I got a curious error with a managed derived type data object:
module mpi_comm
!...
type pointer_array_hfdev
real(rp), device, pointer:: r(:, :, :)
end type
type(pointer_array), save, private, allocatable:: ptr_post_calc(:)
type(pointer_array_hfdev), private, allocatable, managed :: ptr_post_calc_hfdev(:)
type(pointer_array), save, private, allocatable:: ptr_pre_refer(:)

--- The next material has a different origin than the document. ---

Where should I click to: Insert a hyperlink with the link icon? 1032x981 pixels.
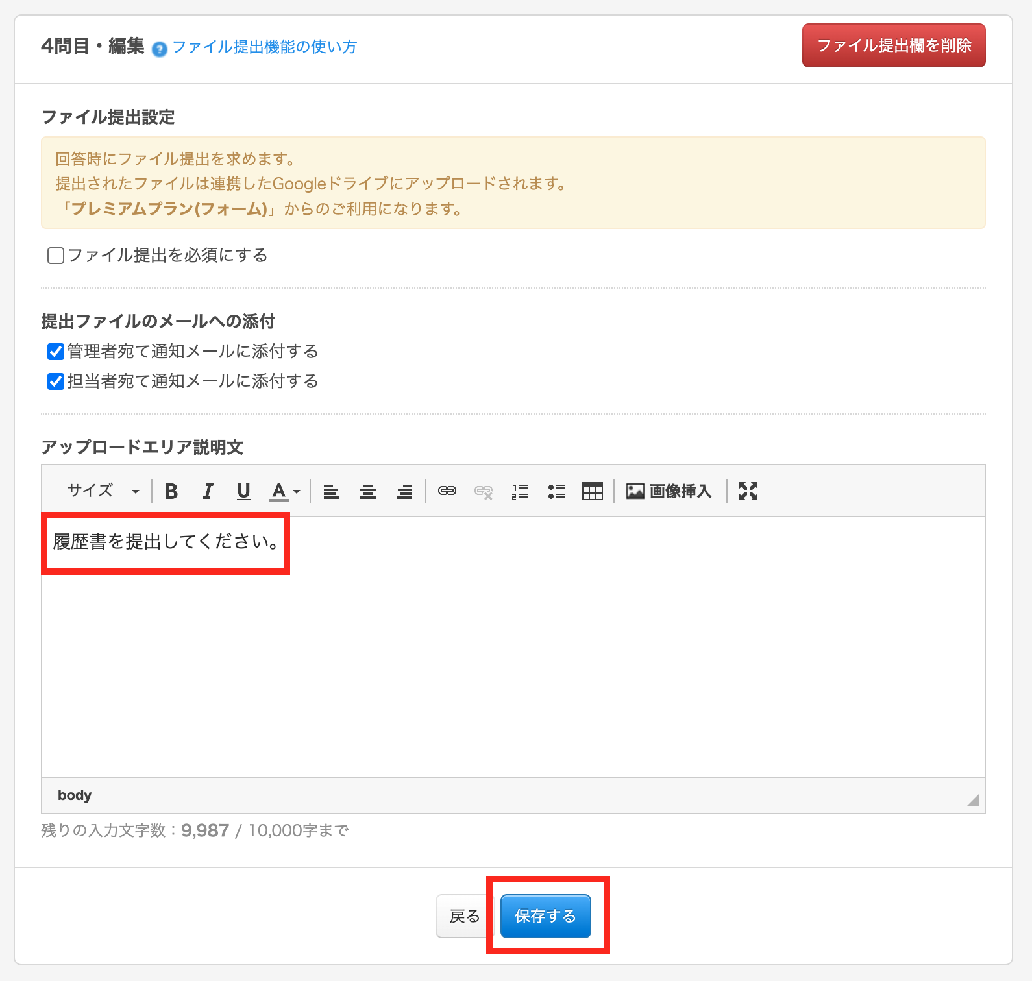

type(pointer_array_hfdev), private, allocatable, managed :: ptr_pre_refer_hfdev(:)
!...
contains
!....
subroutine mpi_halo_ini
!....
allocate(ptr_post_calc_hfdev(max_ptr_halo), stat = istat)
if (istat /= 0) then
print *, 'Error during allocation ptr_post_calc_hfdev', istat
stop 3
end if
allocate(ptr_pre_refer_hfdev(max_ptr_halo), stat = istat)
if (istat /= 0) then
print *, 'Error during allocation ptr_pre_refer_hfdev', istat
stop 3
end if
do i = 1, max_ptr_halo
nullify(ptr_post_calc_hfdev(i)%r)
nullify(ptr_pre_refer_hfdev(i)%r)
end do
!...
end subroutine
output (747 being the first nullify line).
0: Null pointer for ptr_post_calc_hfdev (mpi_comm.f90: 747)
I already tried writing a reproducer with no success (i.e. couldn’t trigger the error), but it seems to me that it only happens when there’s lots of other things going on in device memory. max_ptr_halo is set to 200 btw.
I’m at a loss here because the allocate call itself doesn’t produce an error. This is only a wrapper around cudaMallocManaged, right? I tried using derived types without managed but couldn’t get it working. Maybe it gets confused with resident vs. non resident memory for some reason?